Not designed from day one. Worn into existence. It's also why the failures don't put me off: every correction makes tomorrow's version better, and the compounding is the point.

And it wouldn't fit you

All of which means the system is hyper-personalised. Every layout choice and notification rule encodes a preference I discovered by hitting a wall, and the knowledge base holds six months of decisions, corrections, and context specific to my role and my company. It even takes a daily copy of my Chrome history, so it has learned what I read and which podcasts I listen to; that's how Peter spotted the prioritisation framework thread. In your hands it would be a stranger's filing system: organised, confident, and wrong.

Before and after mock-up: a cluttered enterprise project management tool on the left versus a clean minimal personal dashboard on the right

Built for process versus built around you.

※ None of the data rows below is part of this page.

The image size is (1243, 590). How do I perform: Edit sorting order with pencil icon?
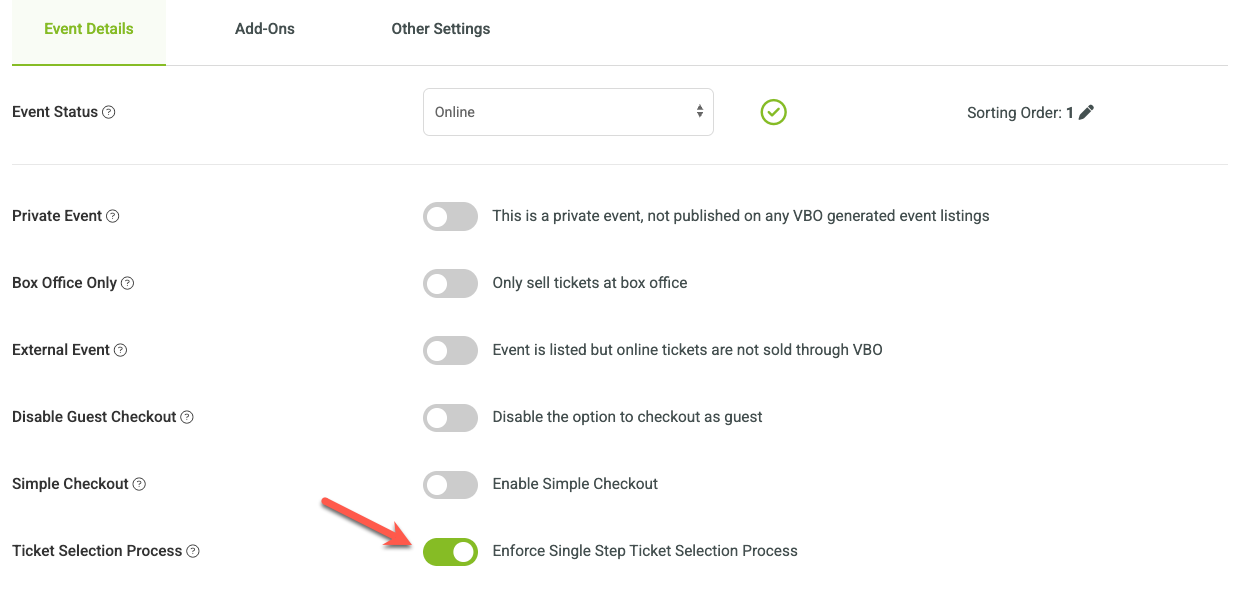[x=1086, y=112]
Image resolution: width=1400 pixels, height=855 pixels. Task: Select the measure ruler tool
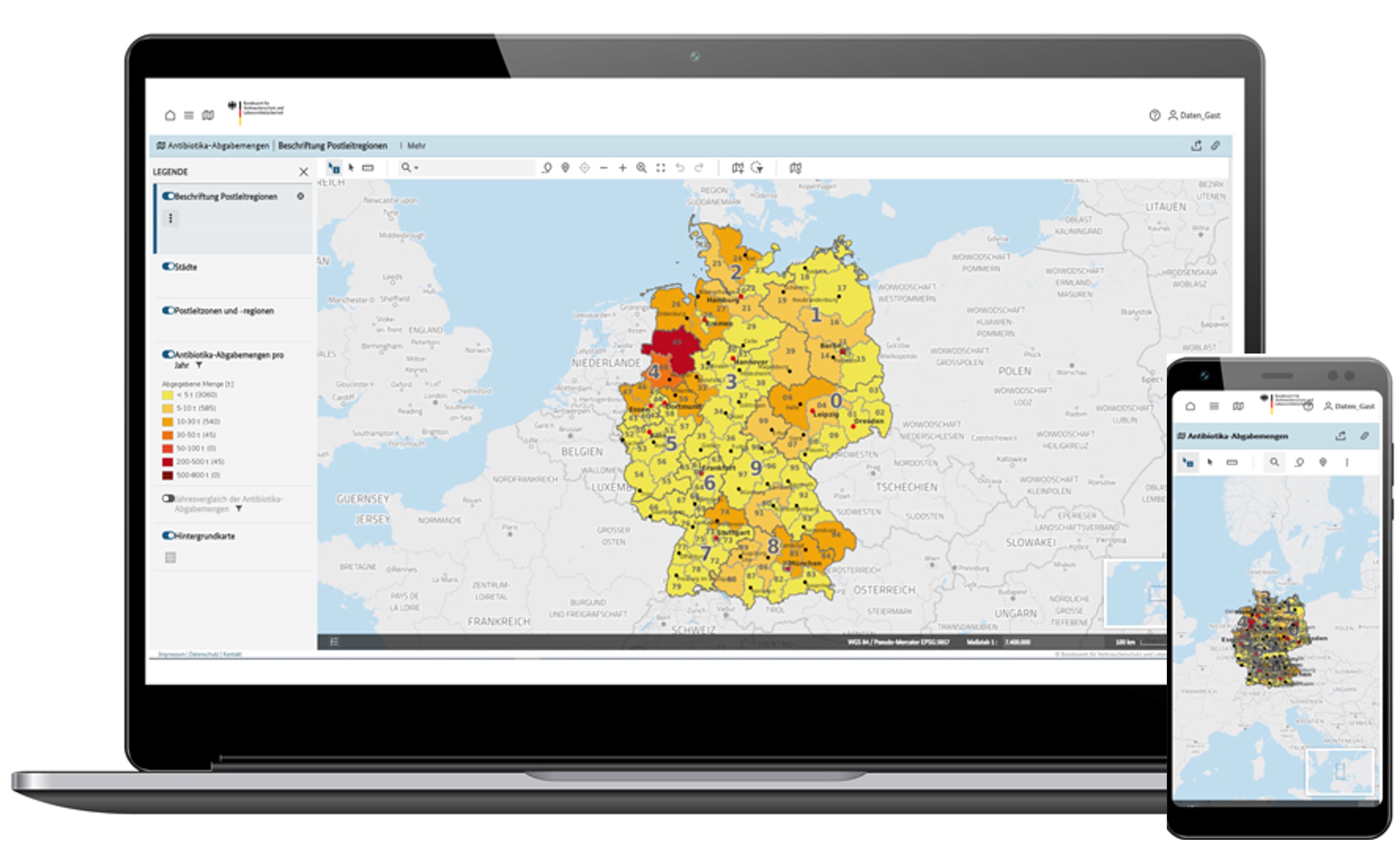368,168
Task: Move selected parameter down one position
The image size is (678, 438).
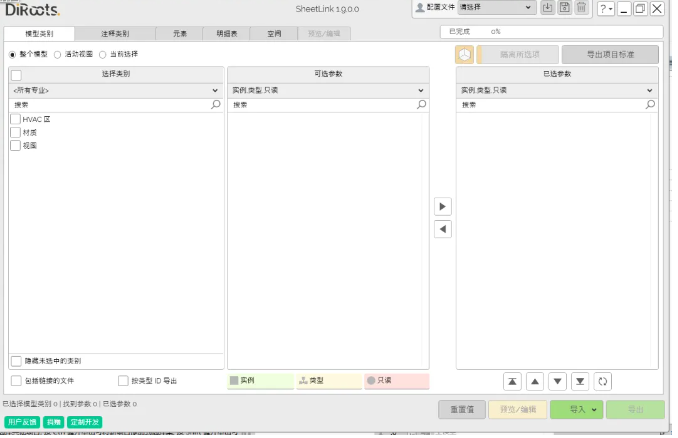Action: 558,381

The deeper problem is the mistake I keep watching smart people make: treating these systems like software. Procure it, fill in a few config settings, expect it working within the hour. Then they run one two-minute prompt, it fumbles, and the verdict comes back that AI can't do X. A junior hire couldn't do X on day one either. You'd put months into training them, explaining the personalities, your principal's preferences, how the VPs like to be communicated with, and you'd think nothing of the investment. Do the same for the AI and it repays you faster than any hire, because it never forgets what you told it. Refuse, and you'll get the 80% version forever: not quite your company, not quite your voice, not quite right.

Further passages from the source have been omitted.